→ **SELECTED EXCERPT**

Shale/Fluid Interaction Mechanisms

Analysis of the available experimental data (O’Brien-GoinsSimpson Associates and University of Texas, Austin, Shell and Amoco sponsored Projects) purely explains that the shale strength and the pore pressure near the bore-hole are indeed affected by fluid versus shale interaction. Basic results confirmed by this explanation can be summarized as follows:
·        Activity imbalance causes fluid flow into/or out of shale.
·        Different drilling fluids and additives affect the amount of fluid flow in or out of shale .
·        Differential pressure or overbalance causes fluid flow into shale .
·         Fluid flow into shale results in swelling pressure .
·        The moisture content affects shale strength. Moisture content relates to sonic velocity. The instability and shale/fluid interaction mechanisms, coming into play as drilling fluid contacts the shale formation, can be summarized as follows.

→ **WRITTEN PROBLEM 1**
Reproduce the entire passage on shale/fluid interaction mechanisms without any changes.

→ **EXERCISE MATERIAL**
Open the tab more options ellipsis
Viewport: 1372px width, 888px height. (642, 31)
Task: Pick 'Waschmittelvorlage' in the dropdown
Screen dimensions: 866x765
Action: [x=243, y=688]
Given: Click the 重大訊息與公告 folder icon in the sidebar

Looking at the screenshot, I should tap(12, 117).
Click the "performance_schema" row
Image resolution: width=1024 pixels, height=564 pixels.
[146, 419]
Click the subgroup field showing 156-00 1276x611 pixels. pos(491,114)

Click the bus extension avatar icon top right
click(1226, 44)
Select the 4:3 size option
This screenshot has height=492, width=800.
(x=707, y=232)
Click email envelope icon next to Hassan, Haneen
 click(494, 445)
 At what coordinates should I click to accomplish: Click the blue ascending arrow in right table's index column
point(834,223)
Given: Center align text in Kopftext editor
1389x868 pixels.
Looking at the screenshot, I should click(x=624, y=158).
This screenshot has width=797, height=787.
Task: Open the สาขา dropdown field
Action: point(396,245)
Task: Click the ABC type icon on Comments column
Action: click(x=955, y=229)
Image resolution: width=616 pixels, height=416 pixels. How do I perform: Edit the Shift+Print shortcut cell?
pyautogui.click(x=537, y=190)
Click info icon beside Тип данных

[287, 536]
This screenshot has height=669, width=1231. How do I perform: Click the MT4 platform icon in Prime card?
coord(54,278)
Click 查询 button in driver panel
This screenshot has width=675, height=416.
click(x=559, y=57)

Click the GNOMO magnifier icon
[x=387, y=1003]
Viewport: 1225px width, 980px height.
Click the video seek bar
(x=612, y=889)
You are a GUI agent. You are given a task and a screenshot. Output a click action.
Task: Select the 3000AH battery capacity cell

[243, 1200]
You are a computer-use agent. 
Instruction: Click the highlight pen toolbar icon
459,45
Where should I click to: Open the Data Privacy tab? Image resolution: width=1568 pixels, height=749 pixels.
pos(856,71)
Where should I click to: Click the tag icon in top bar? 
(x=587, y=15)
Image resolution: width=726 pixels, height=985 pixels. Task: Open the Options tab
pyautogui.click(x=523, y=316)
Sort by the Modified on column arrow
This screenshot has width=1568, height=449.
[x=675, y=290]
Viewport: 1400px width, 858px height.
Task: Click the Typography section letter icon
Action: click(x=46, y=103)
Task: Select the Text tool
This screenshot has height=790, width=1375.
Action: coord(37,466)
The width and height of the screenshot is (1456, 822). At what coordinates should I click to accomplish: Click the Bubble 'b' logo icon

→ **WRITTEN PROBLEM 2**
Revise the entries from the line with "Click the GNOMO magnifier icon" through the final line of the entries, changing "highlight pen" to "highlighter pen" and leaving everything else intact. Output only those lines.

→ **WRITTEN SOLUTION 1**
Shale/Fluid Interaction Mechanisms

Analysis of the available experimental data (O’Brien-GoinsSimpson Associates and University of Texas, Austin, Shell and Amoco sponsored Projects) purely explains that the shale strength and the pore pressure near the bore-hole are indeed affected by fluid versus shale interaction. Basic results confirmed by this explanation can be summarized as follows:
·        Activity imbalance causes fluid flow into/or out of shale.
·        Different drilling fluids and additives affect the amount of fluid flow in or out of shale .
·        Differential pressure or overbalance causes fluid flow into shale .
·         Fluid flow into shale results in swelling pressure .
·        The moisture content affects shale strength. Moisture content relates to sonic velocity. The instability and shale/fluid interaction mechanisms, coming into play as drilling fluid contacts the shale formation, can be summarized as follows.

→ **WRITTEN SOLUTION 2**
Click the GNOMO magnifier icon
[x=387, y=1003]
Viewport: 1225px width, 980px height.
Click the video seek bar
(x=612, y=889)
You are a GUI agent. You are given a task and a screenshot. Output a click action.
Task: Select the 3000AH battery capacity cell

[243, 1200]
You are a computer-use agent. 
Instruction: Click the highlighter pen toolbar icon
459,45
Where should I click to: Open the Data Privacy tab? Image resolution: width=1568 pixels, height=749 pixels.
pos(856,71)
Where should I click to: Click the tag icon in top bar? 
(x=587, y=15)
Image resolution: width=726 pixels, height=985 pixels. Task: Open the Options tab
pyautogui.click(x=523, y=316)
Sort by the Modified on column arrow
This screenshot has width=1568, height=449.
[x=675, y=290]
Viewport: 1400px width, 858px height.
Task: Click the Typography section letter icon
Action: click(x=46, y=103)
Task: Select the Text tool
This screenshot has height=790, width=1375.
Action: coord(37,466)
The width and height of the screenshot is (1456, 822). At what coordinates should I click to accomplish: Click the Bubble 'b' logo icon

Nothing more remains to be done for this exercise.